NCES CCD 2024-25 19 schools FL

Best-Resourced Schools in Plant City, FL

19 public K-12 schools in Plant City from NCES Common Core of Data: enrollment, grade span, demographics, and Civil Rights Data Collection statistics for every active campus.

19 public schools ranked by quality score. NCES CCD 2024-25 data.

The highest-ranked of Plant City's 19 public schools is Plant City High School, scoring 24/100, against a city average of 35.1/100. Computed live across every Plant City campus reporting to NCES.

Every public school in Plant City, FL, ranked by Resource Investment Index.

19
Schools
15,207
Students
35.1/100
Avg Quality
16.6:1
Avg Student-Teacher Ratio

How the Plant City Public-School Landscape Breaks Down

Plant City, FL enrolls 15,207 students across 19 public schools reporting to the National Center for Education Statistics. Of those, 1 are charter schools, giving families genuine alternatives to the traditional neighbourhood assignment model. The average student-teacher ratio across the city is 16.6:1, and the composite quality score, derived from student-teacher ratio, counselor access, gifted-program availability, and CRDC attendance data, averages 35.1/100. Schools must report at least five campuses in a city to appear in this listing, which is why very small towns may redirect to the broader county or state view.

The most-resourced campus in Plant City on this index is Plant City High School, at 24/100 on the Resource Investment Index with 2,572 enrolled students. What the index does and doesn't measure; click any school below for its full component breakdown.

Plant City spans 1 district, each filing its own NCES F-33 return, per-pupil spending can vary between neighbouring campuses. Sort the table below by enrollment, level, or district; click any school for its full profile.

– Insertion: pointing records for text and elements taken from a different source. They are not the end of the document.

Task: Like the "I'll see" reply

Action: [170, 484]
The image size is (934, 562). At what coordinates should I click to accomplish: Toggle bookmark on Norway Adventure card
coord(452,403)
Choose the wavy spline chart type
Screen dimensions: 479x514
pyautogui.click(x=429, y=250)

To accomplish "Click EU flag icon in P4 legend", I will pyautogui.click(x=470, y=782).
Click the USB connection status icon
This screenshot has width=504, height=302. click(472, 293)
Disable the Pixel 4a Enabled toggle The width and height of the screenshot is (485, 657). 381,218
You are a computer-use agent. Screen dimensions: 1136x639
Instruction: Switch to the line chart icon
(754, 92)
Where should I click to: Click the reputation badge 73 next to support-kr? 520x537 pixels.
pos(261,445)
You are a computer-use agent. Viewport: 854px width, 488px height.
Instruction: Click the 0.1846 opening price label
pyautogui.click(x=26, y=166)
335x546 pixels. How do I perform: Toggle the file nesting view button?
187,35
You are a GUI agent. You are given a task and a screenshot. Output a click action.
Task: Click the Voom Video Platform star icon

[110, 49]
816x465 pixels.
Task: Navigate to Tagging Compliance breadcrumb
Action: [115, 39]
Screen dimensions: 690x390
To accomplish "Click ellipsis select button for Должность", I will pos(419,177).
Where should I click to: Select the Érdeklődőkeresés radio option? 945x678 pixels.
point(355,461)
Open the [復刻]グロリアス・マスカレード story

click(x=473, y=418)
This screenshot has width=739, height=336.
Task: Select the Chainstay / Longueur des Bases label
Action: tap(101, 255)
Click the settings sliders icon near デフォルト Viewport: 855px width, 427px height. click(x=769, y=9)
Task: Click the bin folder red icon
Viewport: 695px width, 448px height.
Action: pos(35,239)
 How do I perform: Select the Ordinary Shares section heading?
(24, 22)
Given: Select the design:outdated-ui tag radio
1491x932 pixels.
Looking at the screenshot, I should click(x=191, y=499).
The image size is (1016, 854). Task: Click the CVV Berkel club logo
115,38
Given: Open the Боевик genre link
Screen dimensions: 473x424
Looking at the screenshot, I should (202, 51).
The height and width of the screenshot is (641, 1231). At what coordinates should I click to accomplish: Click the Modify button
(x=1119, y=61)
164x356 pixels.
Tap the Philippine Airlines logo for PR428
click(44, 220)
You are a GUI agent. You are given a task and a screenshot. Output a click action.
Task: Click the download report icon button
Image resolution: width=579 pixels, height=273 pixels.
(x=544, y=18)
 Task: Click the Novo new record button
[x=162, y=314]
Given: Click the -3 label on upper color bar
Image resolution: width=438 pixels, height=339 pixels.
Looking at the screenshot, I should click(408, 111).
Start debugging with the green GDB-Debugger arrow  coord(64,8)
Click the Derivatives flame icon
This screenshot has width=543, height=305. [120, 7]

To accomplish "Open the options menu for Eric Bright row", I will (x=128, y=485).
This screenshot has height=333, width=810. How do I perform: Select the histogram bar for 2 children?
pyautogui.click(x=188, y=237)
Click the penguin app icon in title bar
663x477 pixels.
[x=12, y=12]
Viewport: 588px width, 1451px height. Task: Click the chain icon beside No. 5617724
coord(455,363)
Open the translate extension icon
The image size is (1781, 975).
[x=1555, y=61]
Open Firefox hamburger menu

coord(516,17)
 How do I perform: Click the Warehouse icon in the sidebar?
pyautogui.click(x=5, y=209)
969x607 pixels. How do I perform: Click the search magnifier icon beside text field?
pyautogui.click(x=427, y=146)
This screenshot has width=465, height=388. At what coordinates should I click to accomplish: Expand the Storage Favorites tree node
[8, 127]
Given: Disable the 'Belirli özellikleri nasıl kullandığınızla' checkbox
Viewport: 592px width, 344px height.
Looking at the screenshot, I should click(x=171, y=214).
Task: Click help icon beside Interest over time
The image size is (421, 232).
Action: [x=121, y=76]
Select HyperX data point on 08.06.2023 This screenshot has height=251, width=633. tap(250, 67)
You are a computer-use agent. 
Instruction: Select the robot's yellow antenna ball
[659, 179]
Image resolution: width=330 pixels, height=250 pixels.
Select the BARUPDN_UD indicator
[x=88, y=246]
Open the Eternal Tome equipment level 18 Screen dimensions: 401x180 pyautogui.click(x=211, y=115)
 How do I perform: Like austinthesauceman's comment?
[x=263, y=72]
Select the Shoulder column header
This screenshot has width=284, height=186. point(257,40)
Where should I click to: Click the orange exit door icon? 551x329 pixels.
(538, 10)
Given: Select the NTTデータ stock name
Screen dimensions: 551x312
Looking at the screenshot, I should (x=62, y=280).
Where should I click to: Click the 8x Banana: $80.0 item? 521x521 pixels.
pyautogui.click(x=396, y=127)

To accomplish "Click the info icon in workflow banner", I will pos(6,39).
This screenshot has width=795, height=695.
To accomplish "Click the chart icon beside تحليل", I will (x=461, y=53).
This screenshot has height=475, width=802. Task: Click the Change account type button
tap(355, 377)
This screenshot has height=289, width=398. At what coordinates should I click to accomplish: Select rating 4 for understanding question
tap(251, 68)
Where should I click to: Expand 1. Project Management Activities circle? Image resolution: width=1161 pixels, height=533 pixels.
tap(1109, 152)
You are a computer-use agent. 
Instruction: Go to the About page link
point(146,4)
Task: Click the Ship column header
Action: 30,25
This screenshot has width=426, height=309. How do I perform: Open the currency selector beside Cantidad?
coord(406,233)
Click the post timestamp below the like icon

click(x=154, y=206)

Plant City High School accounts for 16.9% of all Plant City public-school enrollment

That concentration means Plant City-wide averages can mask substantial variation outside the dominant entity. Grade level: High. A dominant campus often anchors a city's program landscape and absorbs a disproportionate share of district capital and staffing decisions. When one entity dominates a region's footprint, its programmatic and budget decisions effectively set policy for a majority of the affected population.

Source: NCES Common Core of Data NCES Common Core of Data

Plant City school enrollment varies 89× across entities

Plant City school enrollment ranges from 29 students (lowest) to 2,572 students (highest), a spread of 2,543 students. That ratio is an extreme outlier spread — among the widest gaps observed anywhere in this dataset. Per-school staffing, programme depth, and capital-renovation cycles often diverge inside the same city based on enrollment shape, a 200-student magnet runs a different operational model than a 2,000-student comprehensive high school.

Source: NCES Common Core of Data NCES Common Core of Data

Plant City has higher-than-average Title I eligibility — 66.7% of the population qualifies for free or reduced-price lunch

free or reduced-price lunch eligibility is the federal threshold for Title I funding allocations, established under the Every Student Succeeds Act (ESSA, 2015). Eligibility here is approaching the 75% concentration-grant threshold; it does not yet unlock the extra funding tier but sits meaningfully above the baseline 50% majority mark. Regions with eligibility this high typically draw a substantially larger federal funding share relative to their local tax base, which can either offset or reinforce existing gaps depending on allocation policy.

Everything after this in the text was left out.